All of us expect our roads and highways to be in good repair and drivable. And Utahns pay millions of dollars in fuel taxes each year to help keep them that way.
In fact, the Utah Department of Transportation (UDOT) notes that the owner of an average gas-powered sedan getting 25 MPG and driving 15,542 miles pays $301 each year in fuel taxes. The federal tax levy takes $114 of that amount, with state and local governments receiving $187.
Without the fuel tax, Utah’s roads and highways would quickly deteriorate, severely hampering mobility and commerce for every driver and business.
So, it obviously would be patently unfair if some drivers routinely pay over $300 a year to maintain Utah’s highways, while other drivers using the roads, causing the same wear and tear, pay nothing.
But that would be the case unless a way exists to require owners of non-internal combustion engine vehicles, such as electric cars, to pay an equivalent fee so they pay their share of the cost of highway maintenance.
Utah’s Department of Transportation is a national leader in determining the best methods to ensure long-term fairness in paying for critical road maintenance. Utah has a Road Usage Charge (RUC) program, mandated by the Legislature, that could eventually replace the fuel tax. The goal is not to increase the taxes drivers pay to maintain roads, but to ensure that all drivers pay their fair share.
This is a critical issue because while the percentage of electric vehicles on the highways today is small, that number is expected to grow quickly. California has banned the sale of new vehicles powered by gas and diesel after 2035. All major auto manufacturers are quickly ramping up production of affordable electric vehicles.
It is imperative that Utah and other states begin the process of creating innovative, next-generation methodology to replace the fuel tax and ensure smooth driving on the nation’s roads and highways.
Utah’s RUC program has much to commend it, and I congratulate Utah’s Legislature and UDOT for pushing it forward. It’s important to note that the program is entirely voluntary, allowing drivers of alternative fuel vehicles to participate, or pay a flat fee of $120 for electric vehicles. The $120 is significantly less than the $187 the average vehicle pays in Utah fuel taxes.
RUC participants sign up with a third-party (non-government) account manager that collects and reports miles driven via embedded telematics or in-vehicle technology provided by the account manager. Participants set up a pre-paid wallet from which mileage fees are periodically deducted. Payment of the 1.5 cents per-mile fee ends once the accumulated total for the year is equal to the annual flat fee. Thus, no one ever pays more than the $120 flat fee.
Complete privacy and security are ensured and the per-mile user charge is modest, less than what gas vehicles are paying on a per-mile average.

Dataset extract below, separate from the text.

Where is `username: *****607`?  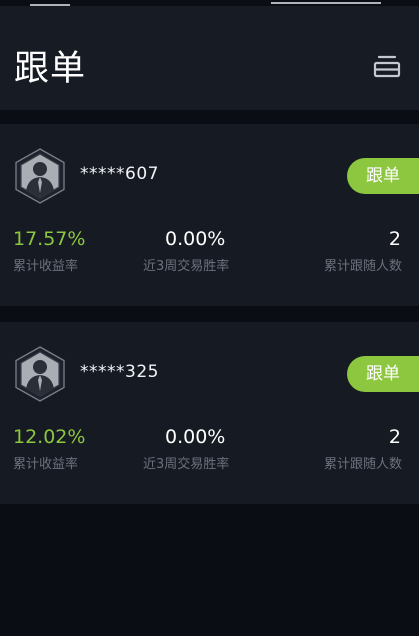 username: *****607 is located at coordinates (120, 174).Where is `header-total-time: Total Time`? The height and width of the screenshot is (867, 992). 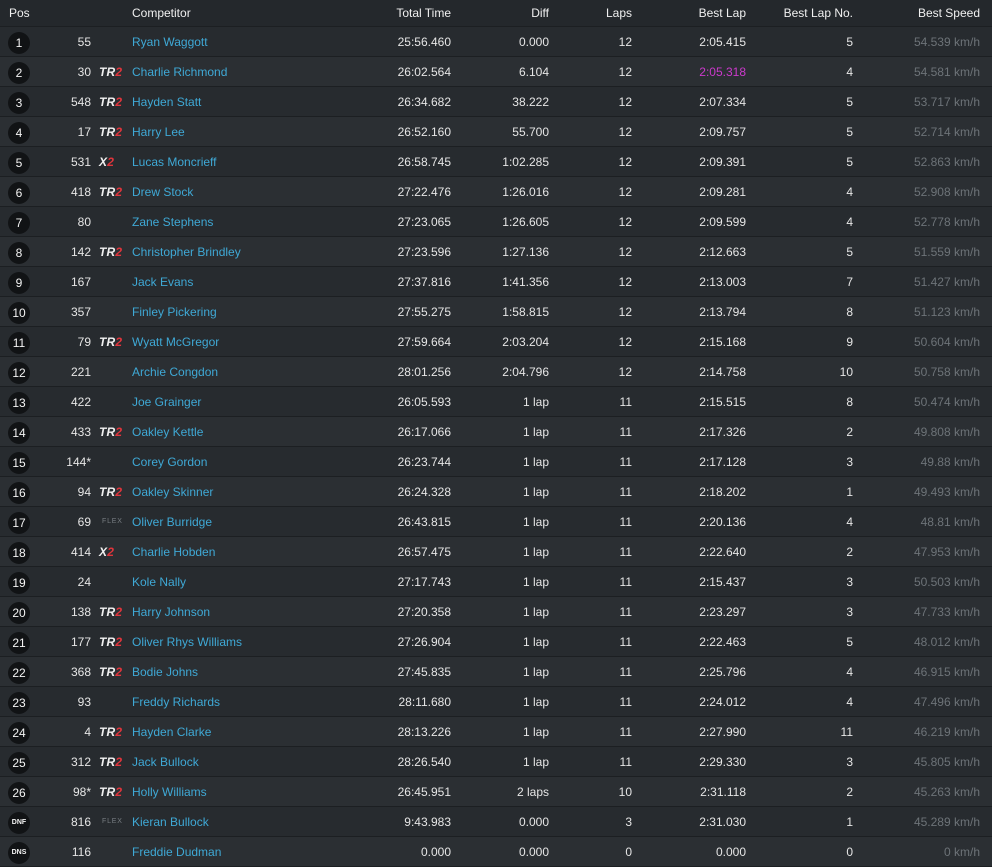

The U.S. Senate recently passed a bi-partisan infrastructure bill that includes a provision establishing a national RUC program and supporting state RUC efforts. This is an important step forward.
We are concerned about the many exaggerations, misconceptions and outright falsehoods about RUC programs. These misconceptions range from RUC being an additional “tax on driving” to claims about privacy concerns and governments spying on drivers.
These things are simply not true. Both states and the federal government are setting up programs that could eventually replace the fuel tax, not add another tax on top of it. And during the transition, these programs, like Utah’s, are ensuring that drivers of alternative fuel vehicles won’t pay more than the average driver of a gas or diesel-powered vehicle.
RUC programs use safe technology that is far less intrusive of privacy and security than the routine actions of myriad on-line retailers and social media companies that track web browsing habits, financial transaction and locations, and sell the data. RUC data and transactions will be absolutely shielded and protected, more secure than purchasing an item from Amazon.
The reality is that if we want our roads and highways to be well-maintained, we must make this transition over the next decade or so. The fuel tax is a dying tax and the danger is that electric vehicle owners will not pay their fair share of highway maintenance costs.
And there is plenty of time to do it carefully and correctly. Utah and other states are doing just that. Utah’s Legislature and UDOT have been wise and farsighted in establishing a Road Usage Charge program.